I don't have any spare tubes on hand and besides I've only had the amp for a couple weeks. I'll just swap it. Hopefully it's not a common problem 'cause aside from that I love the amp!


----------



## Hamstrung (Sep 21, 2007)

Successful swap out at L&M today! New one is nice and quite... so far. Now to find the foot switch! No one in town has one.


----------



## Zman (Nov 20, 2010)

Hamstrung said:


> Successful swap out at L&M today! New one is nice and quite... so far. Now to find the foot switch! No one in town has one.


I would head out and pick up a spare 12ax7 tube. They run about 15 to 20 bucks. Mine was a used amp and it had the original tubes. It was making those types of sounds when played so I swapped in a Tung Sol. You don't want to be taking the amp back all the time.
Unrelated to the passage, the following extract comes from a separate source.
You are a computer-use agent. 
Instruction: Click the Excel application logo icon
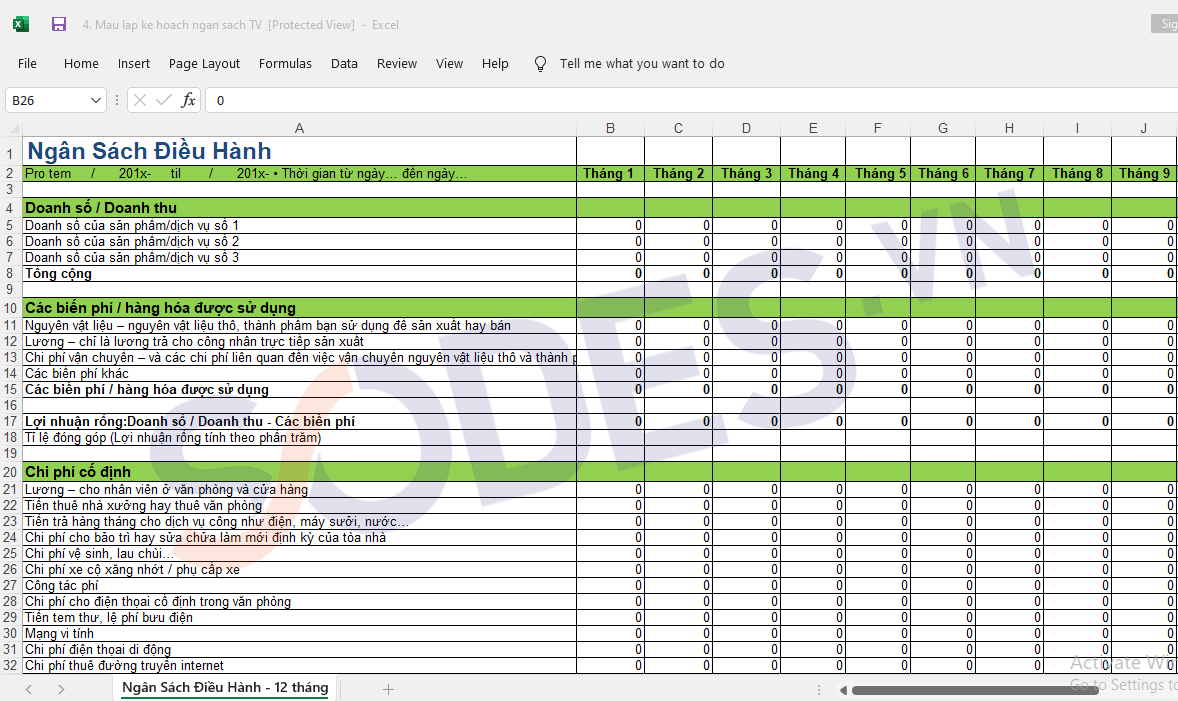pyautogui.click(x=21, y=24)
The stock EH (Electro Harmonix) are not bad but it always helps to have a spare. 
I know what you are saying but they do get banged around in handling even in the box. I had the same thing happen to my brand new 65 Deluxe reverb reissue. My local Ma and Pa took care of the tube. It hasn't had an issue since. 
The switch is kind of a waste of time. Unless you want the clean channel. I think #3 is the same as the clean so I just switch to 3. Of course I rarely use the clean anyway.


----------



## Hamstrung (Sep 21, 2007)

Zman said:


> I would head out and pick up a spare 12ax7 tube. They run about 15 to 20 bucks. Mine was a used amp and it had the original tubes. It was making those types of sounds when played so I swapped in a Tung Sol. You don't want to be taking the amp back all the time. The stock EH (Electro Harmonix) are not bad but it always helps to have a spare.
> I know what you are saying but they do get banged around in handling even in the box. I had the same thing happen to my brand new 65 Deluxe reverb reissue. My local Ma and Pa took care of the tube. It hasn't had an issue since.
> The switch is kind of a waste of time. Unless you want the clean channel. I think #3 is the same as the clean so I just switch to 3. Of course I rarely use the clean anyway.
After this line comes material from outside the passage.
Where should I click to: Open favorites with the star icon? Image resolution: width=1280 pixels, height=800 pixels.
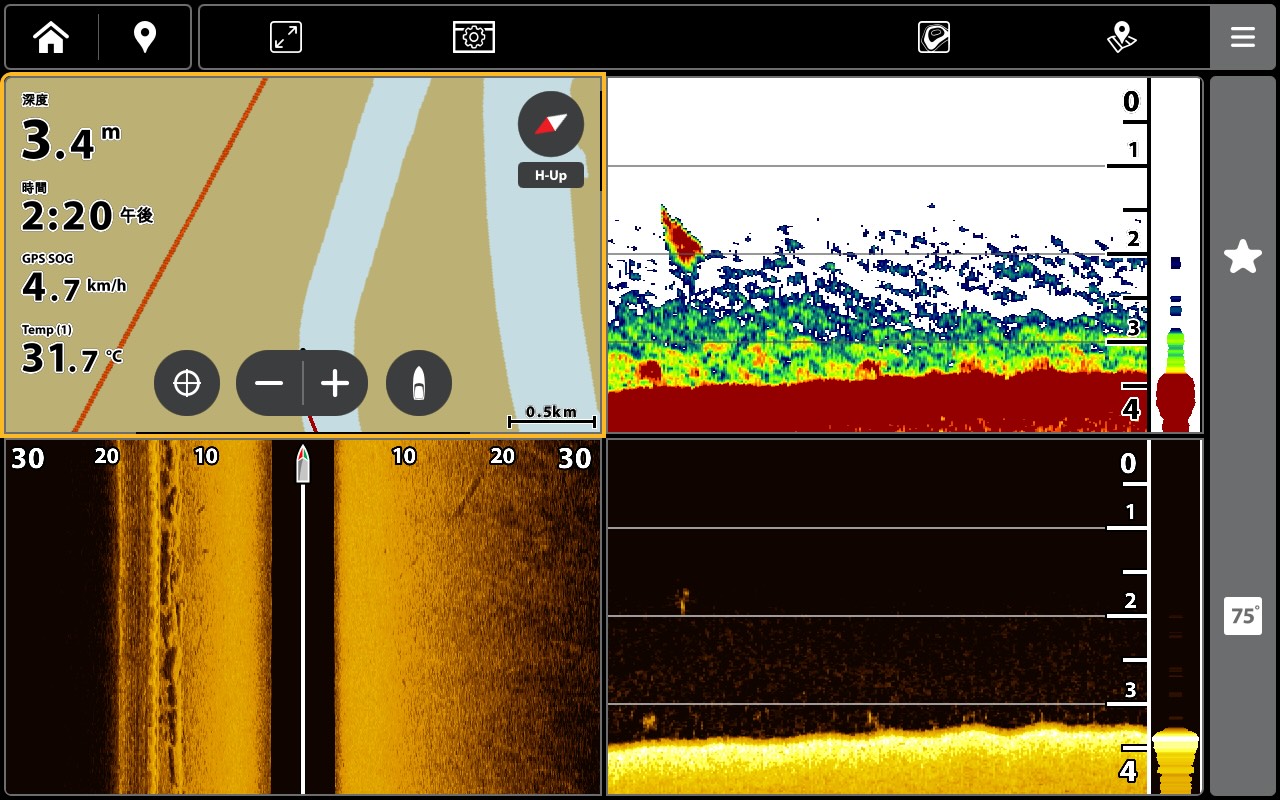(x=1242, y=257)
I agree having some spare tube on hand isn't a bad thing but quite frankly I had the thing only 10 days. I shouldn't have to worry about swaping them out for some time. 
Also, I can make the assumption that it's a bad tube causing the problem but what if it isn't? I'd rather send it back and let L&M and Fender worry about whether it's just cheap tubes, poor shipping containers or a manufacturing defect. It shouldn't be my problem. If I buy something new it better work as advertised. 
L&M has a pretty liberal return policy and I think it does more of a service to future customers and my future purchases to bring it back. The more stuff that comes back the more likely they are to look into the problem and rectify it. 
As it is, the new one seems to be working correctly. I'm happy.


----------



## Zman (Nov 20, 2010)

I ran into a dilema with my SCXD. I had purchased it to take to my vacation nome and leave it there. It seemed like the perfect fit for what I wanted. Limited space dictated a small amp. I wanted to be able to plug and play with only a cord and guitar. The only problem is that I like the amp so much I didn't want to leave it there for use only one or two months a year.
I found an ad for the little brother of the SCXD the Vibro Champ. It is basically the same amp but only one channel using an 8 inch speaker and only 5 watts. It is a class A amp. I picked it up for 125 and It is absolutley amazing. It sound every bit a nice as the SCXD. It has the same Voicings and effects. It can run a 4 ohm cab and will be perfect for what I wanted.
The tone out of this little amp is fantastic and plenty loud. Not for gigging but I bet with a mike and PA you could get away with it. The amp is in mint mint condtion and will be perfect for my needs.
For home use this is just about as good as it gets. It is quite surprising when you fire this thing up and play a few licks. It just rings beautifully.


----------